A obra  de Rafael Marchetti é marcada pela discussão crítica sobre os significados das interfaces como objetos determinantes de conteúdo e sua interseções com informações geográficas de espaços urbanos e memória. Foi artista residente no Instituto Cypres, dirigido por Louis Bec, e do MediaLabMadrid (2005). Entre outros prêmios, recebeu Prêmio Sergio Motta de Arte e Tecnologia (2002) e participou de diversas exposições no Brasil e exterior com destaque para Ars Electronica (Linz), File (São Paulo), Novas Geografías (México DF), ZKM (Karlsruhe), Bienal de Arte Contemporânea de Sevilha e Bienal de Havana. Vive e trabalha em São Paulo.
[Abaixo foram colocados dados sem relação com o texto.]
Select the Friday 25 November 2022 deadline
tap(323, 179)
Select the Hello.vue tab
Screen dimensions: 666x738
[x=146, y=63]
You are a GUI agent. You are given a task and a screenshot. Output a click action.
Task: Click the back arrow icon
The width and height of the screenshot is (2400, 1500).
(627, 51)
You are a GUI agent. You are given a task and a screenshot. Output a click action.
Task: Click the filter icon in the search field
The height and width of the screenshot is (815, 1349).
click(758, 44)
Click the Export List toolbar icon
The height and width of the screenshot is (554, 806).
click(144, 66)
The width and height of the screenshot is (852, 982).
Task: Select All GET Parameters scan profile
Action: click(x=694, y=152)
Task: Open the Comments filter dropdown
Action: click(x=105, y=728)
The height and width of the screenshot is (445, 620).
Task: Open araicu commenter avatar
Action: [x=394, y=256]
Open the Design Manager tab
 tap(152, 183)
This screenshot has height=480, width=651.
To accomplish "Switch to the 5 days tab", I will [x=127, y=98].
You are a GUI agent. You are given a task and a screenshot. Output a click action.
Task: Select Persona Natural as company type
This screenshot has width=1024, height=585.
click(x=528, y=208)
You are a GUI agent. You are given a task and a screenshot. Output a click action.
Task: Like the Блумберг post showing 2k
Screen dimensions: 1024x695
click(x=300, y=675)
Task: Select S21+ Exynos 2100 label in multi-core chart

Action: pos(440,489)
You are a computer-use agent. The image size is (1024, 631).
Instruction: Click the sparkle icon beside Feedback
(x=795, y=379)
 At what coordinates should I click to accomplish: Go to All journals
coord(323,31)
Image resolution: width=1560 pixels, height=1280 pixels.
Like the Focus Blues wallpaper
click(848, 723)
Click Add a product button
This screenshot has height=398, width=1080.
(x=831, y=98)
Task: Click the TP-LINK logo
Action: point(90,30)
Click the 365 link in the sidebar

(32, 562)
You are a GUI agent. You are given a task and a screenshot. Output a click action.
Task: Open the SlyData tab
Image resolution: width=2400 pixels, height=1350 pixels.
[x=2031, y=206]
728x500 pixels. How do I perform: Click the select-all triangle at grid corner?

A obra é uma instalação-escultura que responde a certos estímulos ambientais. A estrutura consiste em seis peças suspensas de trêsmetros de altura cada. Cada peça contem um cabo de aço ligado amotores com rotação independentes. Os movimentos são controlados pelas variações do ambiente, respondendo a circulação do público, do ar e da temperatura. A escultura redesenha-se,reage, transformando-se em relação ao repouso, tensões e trânsito ambiental. O conjunto de elementos é programado de tal forma que é imprevisível que o próprio sistema tenha um ‘real’ controle absoluto sobre si mesmo para criar relações com seu entorno. Com isto, as bases do trabalho exploram sentidos do “indeterminismo de estados” não implícitos no próprio sistema formal.